El kéfir tiene una tensión de cuajo muy baja. La leche kefirada es menos densa que el yogur. Esto quiere decir que la cuajada se fragmenta muy fácilmente en partículas muy pequeñas. (Mientras que el cuajo del yogur se mantiene cohesionado, o bien se deshace en pedazos). EL pequeño tamaño de las partículas en la cuajada de kéfir facilita su digestión, al presentar ante los agentes de la digestión una mayor superficie sobre la cual actuar. La facilidad para ser digerido ha hecho que muchos investigadores recomienden el kéfir como un alimento particularmente benéfico para los niños las personas convalecientes y o con insuficiencia gástrica, o las de edad avanzada.

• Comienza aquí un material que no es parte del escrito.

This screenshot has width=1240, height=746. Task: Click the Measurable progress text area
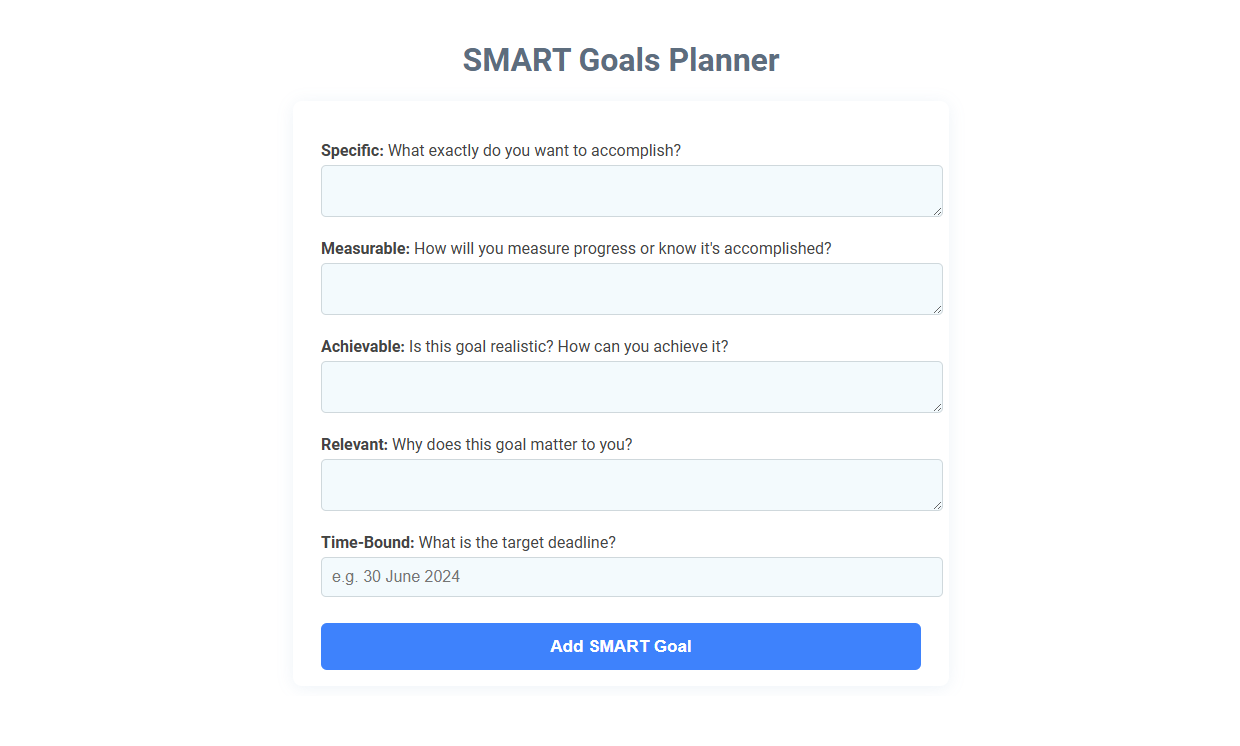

Facilita la secreción salivar y aumenta la de los jugos digestivos, favoreciendo la digestión, estimula el peristaltismo y está indicado en la úlcera de estómago, colitis ulcerosa, estreñimiento e intolerancia láctica. Previene y cura el herpes. Se usa en el tratamiento de la anemia, problemas renales, nefrolitiasis, la hipertrofia prostática, el artritismo reumático y los procesos infecciosos respiratorios (asma, bronquitis, catarros…) Se aconseja en la cirrosis, colecistitis, colelitiasis y problemas hepáticos. Ha sido utilizado en algunos sanatorios para el tratamiento de la tuberculosis.

Es una buena fuente de minerales, vitaminas y grasas naturales que posee cualidades antisépticas y estimulantes de las secreciones gástricas, pancreáticas e intestinales, e impide el desarrollo de muchas bacterias nocivas, como las que producen la cándida, la salmonelosis y la disentería. Además contiene los aminoácidos esenciales que ayudan al cuerpo en sus funciones de mantenimiento y regeneración.

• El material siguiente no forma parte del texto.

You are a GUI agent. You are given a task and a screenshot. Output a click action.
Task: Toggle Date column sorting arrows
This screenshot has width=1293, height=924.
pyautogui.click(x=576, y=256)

Las proteínas completas en el kéfir están predigeridas y por lo tanto son fácilmente asimiladas.
El kéfir en la dieta puede tener un efecto profundamente calmante sobre los nervios.
El contenido del Kéfir en fósforo, el segundo mineral más abundante en nuestros cuerpos, ayuda a utilizar los carbohidratos, grasas, y proteínas para el crecimiento el mantenimiento y la energía de las células.

El kéfir es rico en Vitamina B12, B1, y Vitamina K. es una fuente excelente de biotin, una Vitamina del grupo B que ayuda en la asimilación del cuerpo de otras vitaminas del grupo B, como el ácido fólico, el ácido pantothenico, y la vitamina B12.
Las numerosas ventajas de mantener una tasa de entrada de vitaminas del grupo B adecuada beneficia la regulación de los riñones, el hígado y el sistema nervioso a la vez que solventa desórdenes de la piel, aumentando la energía y promoviendo la longevidad.

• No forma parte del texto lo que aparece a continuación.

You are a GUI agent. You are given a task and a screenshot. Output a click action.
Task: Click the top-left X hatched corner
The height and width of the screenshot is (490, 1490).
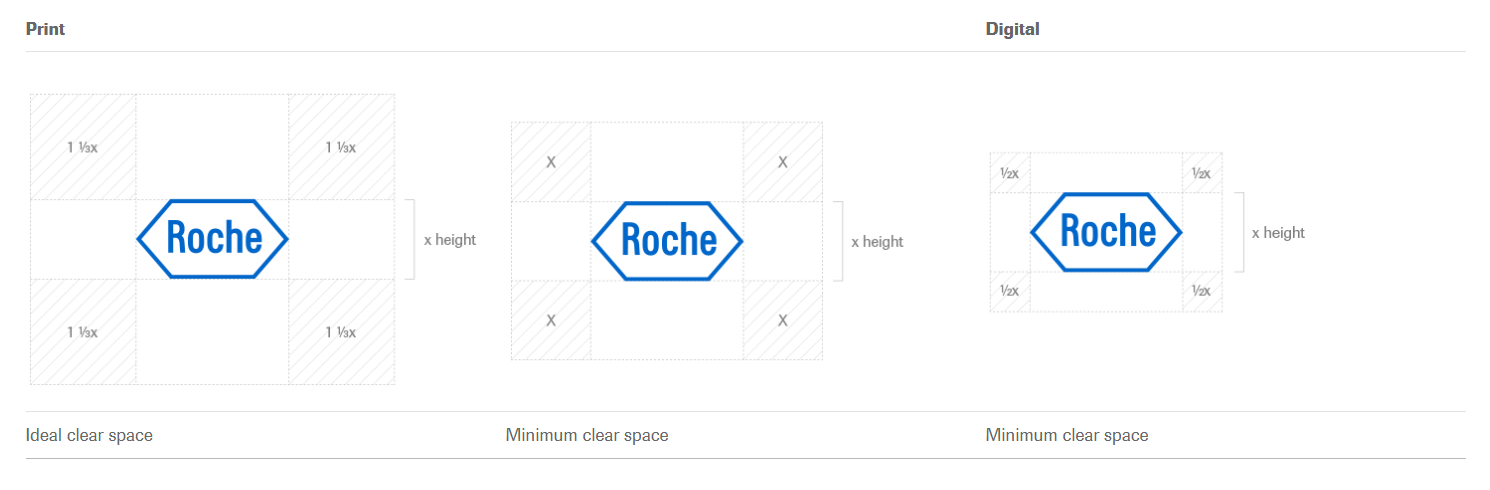point(551,162)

Hay una relación entre el consumo de leche de vaca y la diabetes juvenil. Y otras enfermedades que en su mayoría se pueden evitar tomando kéfir con moderación y regularidad, suprimiendo el consumo de leche y llevando una alimentación sensata.

Las personas muy enfermas y delicadas, al ser muy inconveniente la excesiva ingestión de grasas por su difícil digestión, deberían tomar preferentemente el suero de la leche kefirada, el cual ha sido desprovisto de toda grasa. De esta forma se digiere en dos horas y media o tres a lo sumo, mientras que si contiene grasa necesita cinco horas.